Margaret Mitchell considered several titles for her literary opus including Not in Our Stars, Bugles Sang True, and of course Tomorrow Is Another Day. She finally chose the classic title from the line of a favorite poem. By the way, she also changed the heroine’s name from Pansy to Scarlett during the revision process.

It seems to me that Gone with the Wind was in some part autobiographical. Margaret Mitchell possessed something of the rebel spirit that defined Scarlett O’Hara. The Mitchell and O’Hara Families were both part transplanted Irish Catholic and part genteel Georgia society. The author and her protagonist lost their mothers, whom they revered, to early deaths. Scarlett’s three marriages and affair of the heart with Ashley Wilkes chronicled in the pages of GWTW might be related to the author’s two marriages – preceded by the death of a beloved fiancé during World War I.

As fascinating as these tidbits of information may be, they pale in comparison to the impact of Margaret Mitchell’s iconic story.
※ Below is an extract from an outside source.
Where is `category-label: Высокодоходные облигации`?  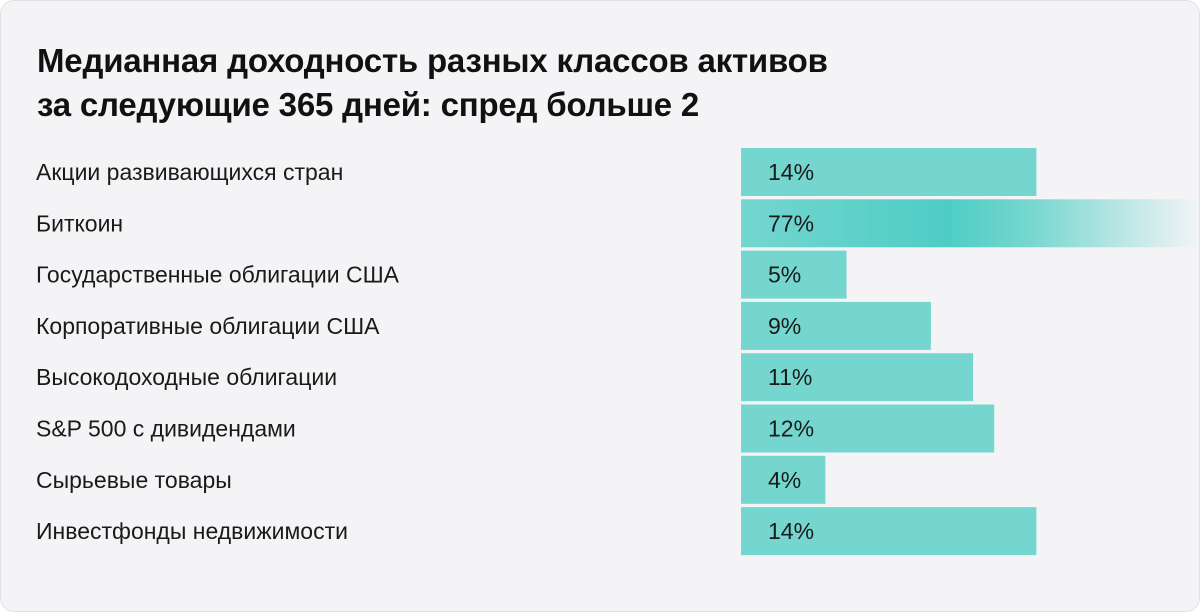
category-label: Высокодоходные облигации is located at coordinates (186, 377).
I cannot remember another main character with such flaws and such strengths or such a complicated man who understood his lover/partner so much better than she ever understood herself. I allowed Mitchell’s language to wash over me, savoring her intricate descriptions of characters in the rural Georgian landscape and the bustling excitement of Atlanta, who experienced the horrors of a very personal war and its bewildering aftermath.

I have closed the cover on Gone with the Wind, but I am left with the indelibly-poignant memory of a strong woman who won her fight for survival, but in doing so, lost forever any return to the former way of life for which she so longed.

By Shirley Scott

Shirley Scott, a 1966 graduate of Graham High School, is a native of Champaign County. After receiving degrees in English and German from Otterbein College, she returned to GHS in 1970 where she taught until retiring in 2010. From 1976-2001 she coordinated the German Exchange Program with the Otto-Hahn-Gymnasium in Springe.